This FHA loan contingency provided, in pertinent part:
This Agreement is contingent on Buyer obtaining the following loan or loans to purchase the Property: . . . FHA. . . . If not waived, the Financing Contingency shall survive the Closing Date. Clerk's Papers (CP) at 114. An "FHA loan" is a mortgage loan provided by federally qualified lenders and insured by the Federal Housing Administration. The lenders here were Sterling Savings Bank and Cobalt Mortgage.
The Financing Addendum further qualified the FHA loan contingency with the following pertinent provision:
If Buyer .... (iii) changes the lender without Seller's prior written consent after the agreed upon time to apply for financing expires, then the Financing Contingency shall be deemed waived.CP at 114. '
Before entering into the Agreement, Rozenfeld had provided the Karpmans with a letter from FHA-insured Sterling Savings Bank pre-approving him for a loan, subject to several conditions, including verification of Rozenfeld's income and assets. After entering into the Agreement, Rozenfeld applied to Sterling for an FHA loan. Before Sterling formally resolved his application, however, and without first seeking the Karpmans' written consent; Rozenfeld withdrew his loan application from Sterling and applied to Cobalt Mortgage for a loan. Cobalt denied his loan application for insufficient stable income and irregular employment.
Rozenfeld failed to meet the April 29 deadline for purchasing the Karpmans' home. Under the terms of the Financing Addendum, Rozenfeld's changing lenders without the Karpmans' written consent waived the financing contingency, obligating him to purchase the property regardless of whether he had been able to obtain an FHA loan.
II. Procedure
A. Service of Summons and Complaint
Two months later, on June 30, the Karpmans sued Rozenfeld for breach of contract. The Karpmans were unsuccessful in attempting to serve Rozenfeld in person at his Sylmar, California address which he had used on the Agreement, on his home loan bank applications, and in other matters as late as June 2011. The Karpmans then mailed a letter to. Rozenfeld at his Sylmar address; but it was returned as undeliverable with expired forwarding, which showed a Longbranch, Washington address for Rozenfeld. The Karpmans hired a private investigator, who found four possible addresses for Rozenfeld in the Los Angeles area. The Karpmans attempted to serve Rozenfeld at each one of these addresses, but none proved successful. The Karpmans then hired process server Damn Sanford to serve their summons and complaint on Rozenfeld at the expired forwarding Longbranch address. Sanford understood that Rozenfeld might be trying to avoid service. On August 2, Sanford approached the Longbranch house; through a window he saw a man fitting Rozenfeld's description. When Olga Almanskaya came out onto the front porch, Sanford asked for Rozenfeld, stating that he had legal documents for him. Almanskaya told Sanford that Rozenfeld was not home. Sanford gave Almanskaya the summons and complaint, but she tried, to refuse them, saying, "He is not my husband." CP at 145. She followed Sanford down the driveway, repeating that she could not accept the papers. She tried to leave them on the hood of Sanford's car, but he told her lie was leaving the papers with her and that she had been served.

- DATA PROVIDED -
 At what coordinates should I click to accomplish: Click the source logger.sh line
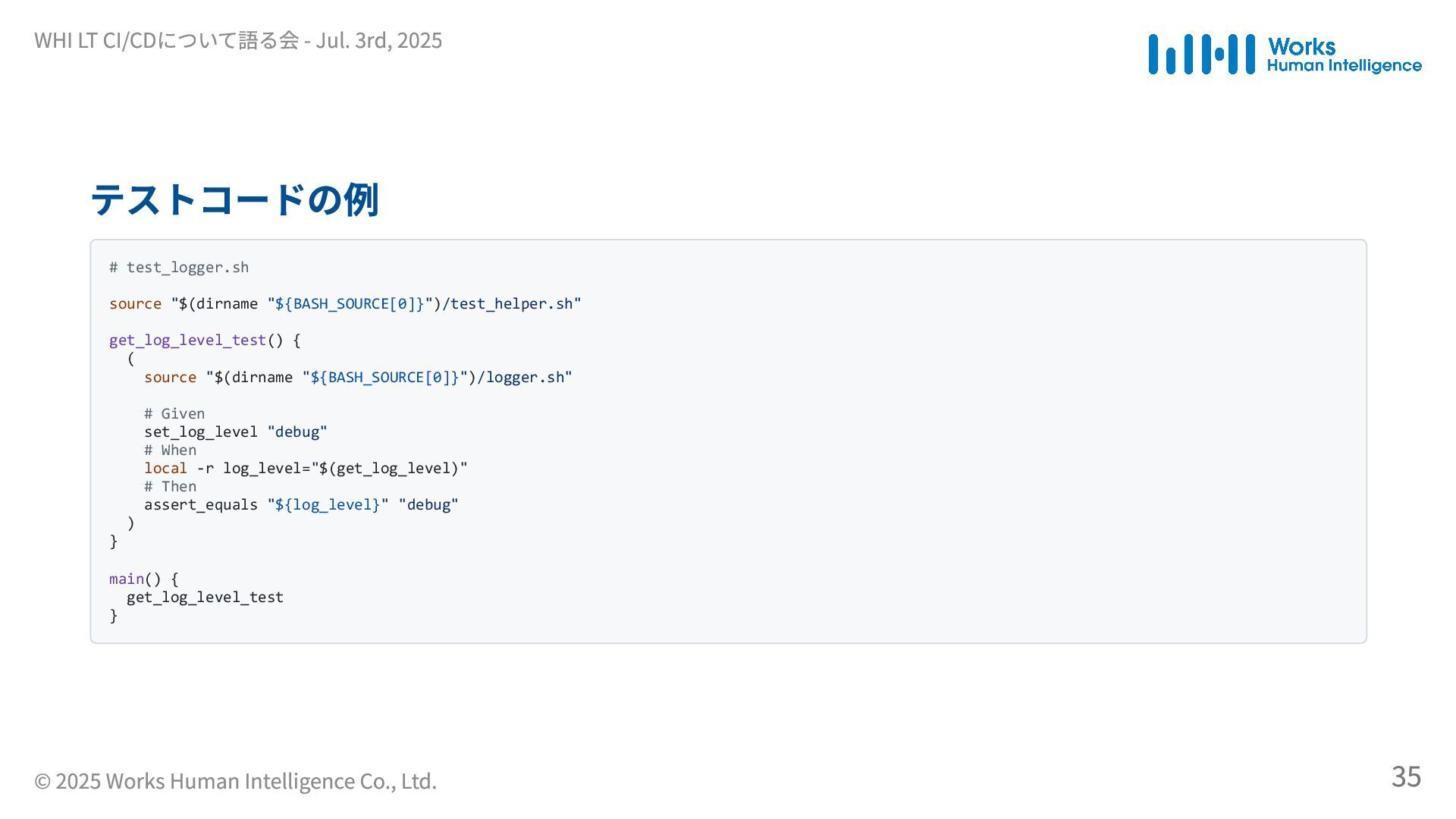(x=358, y=377)
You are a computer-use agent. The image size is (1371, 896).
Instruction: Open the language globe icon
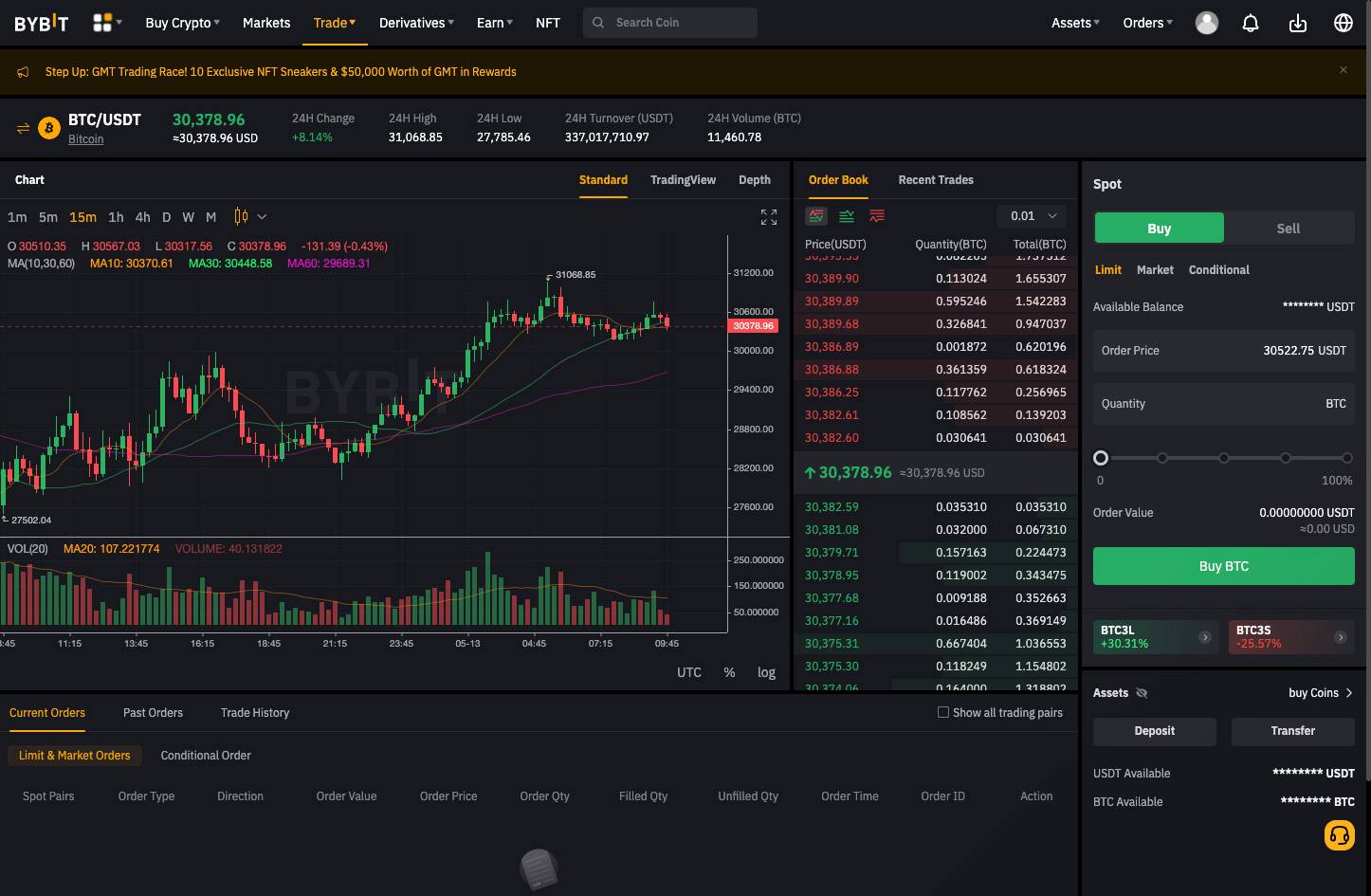pyautogui.click(x=1343, y=23)
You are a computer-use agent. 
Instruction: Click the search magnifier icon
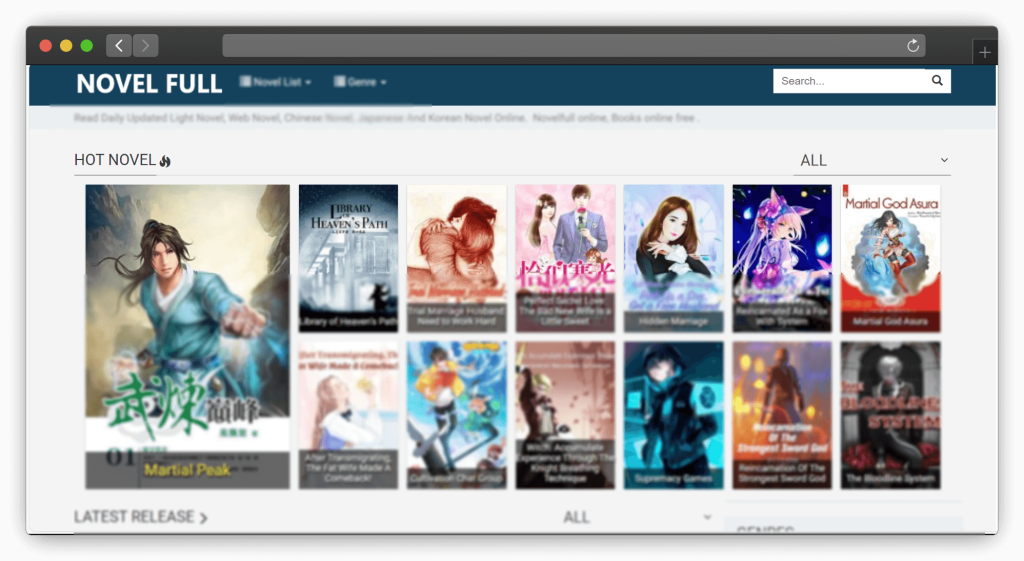(x=937, y=81)
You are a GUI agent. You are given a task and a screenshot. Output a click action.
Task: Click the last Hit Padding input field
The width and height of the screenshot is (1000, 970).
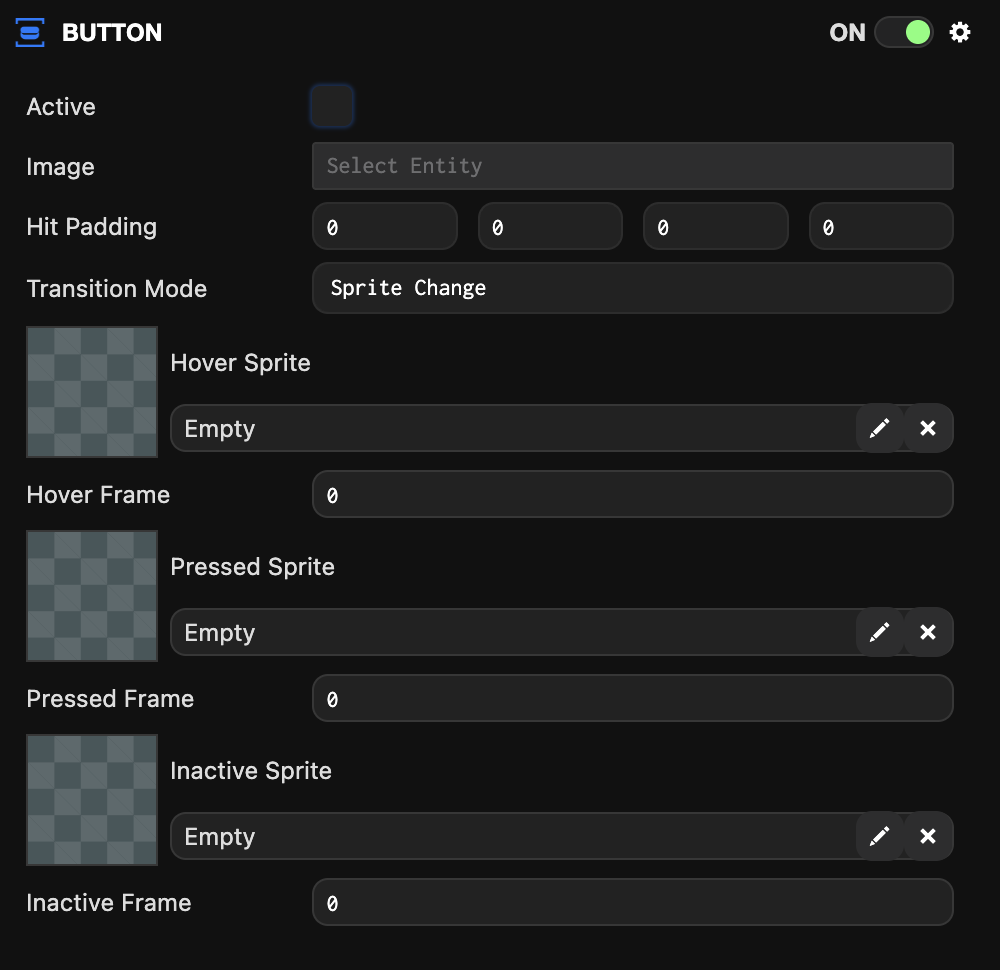click(881, 226)
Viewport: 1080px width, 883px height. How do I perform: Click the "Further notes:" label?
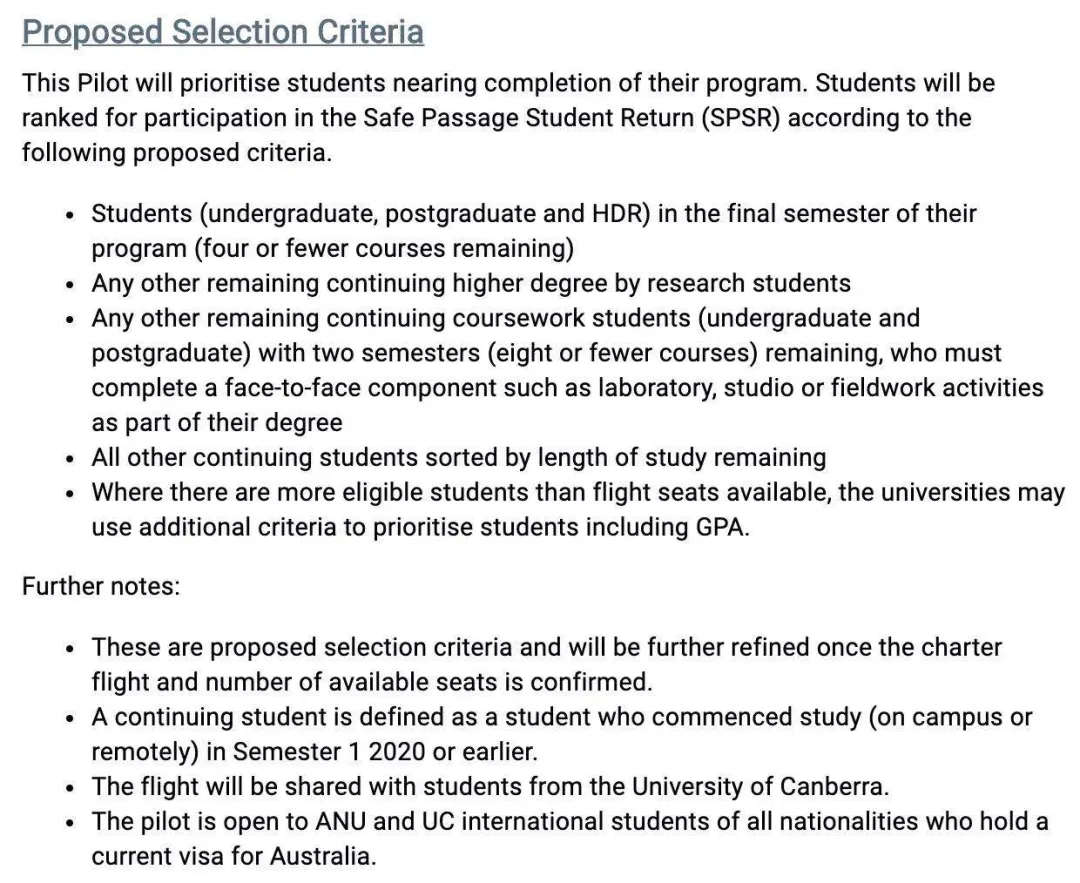tap(101, 587)
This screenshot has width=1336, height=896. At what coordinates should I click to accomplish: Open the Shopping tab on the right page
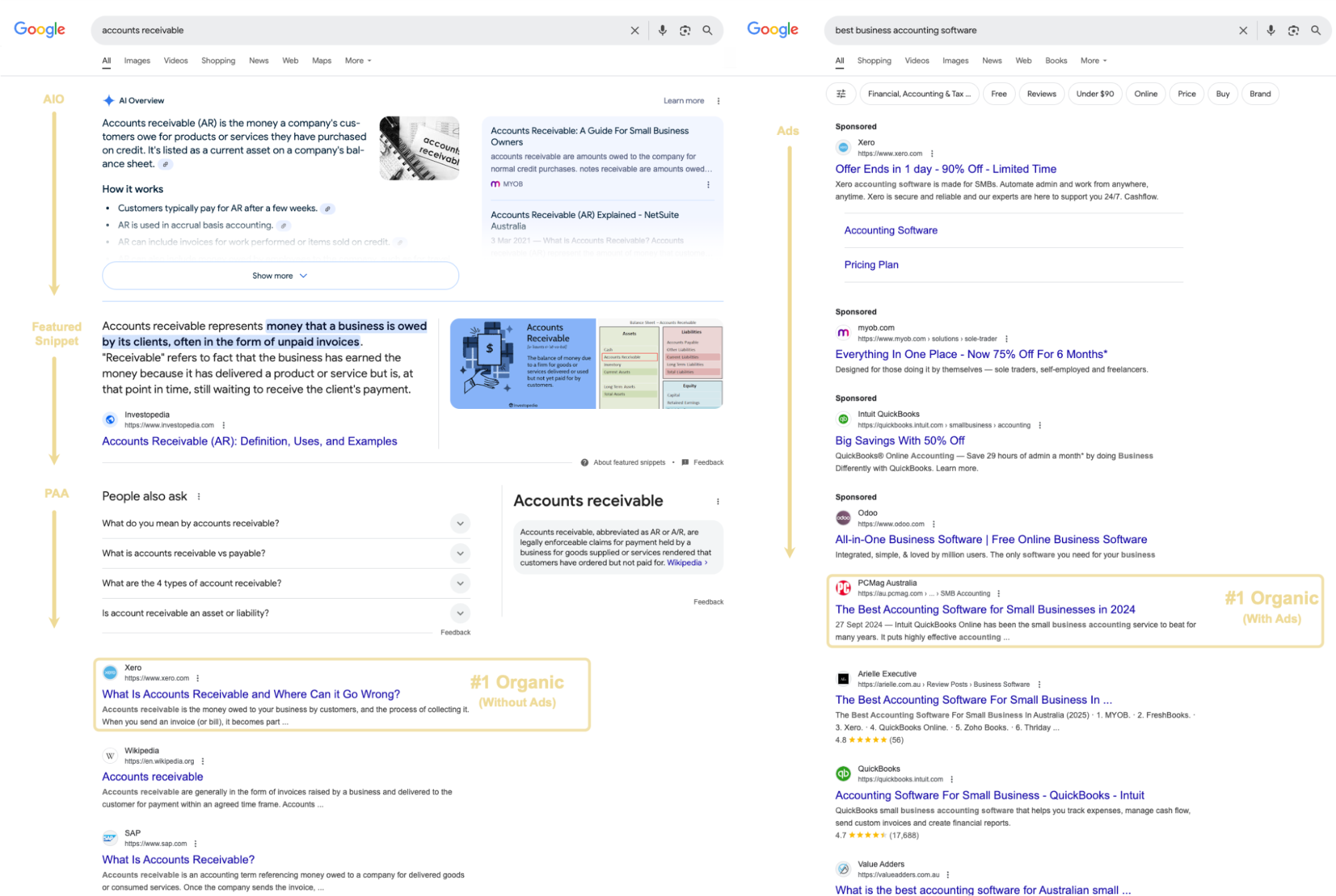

- EXERCISE OBJECTIVE -
In the case excerpt about the Karpmans and Rozenfeld, on what grounds did Cobalt Mortgage deny Rozenfeld's loan application?

- OUTPUT OF THE EXERCISE -
Insufficient stable income and irregular employment.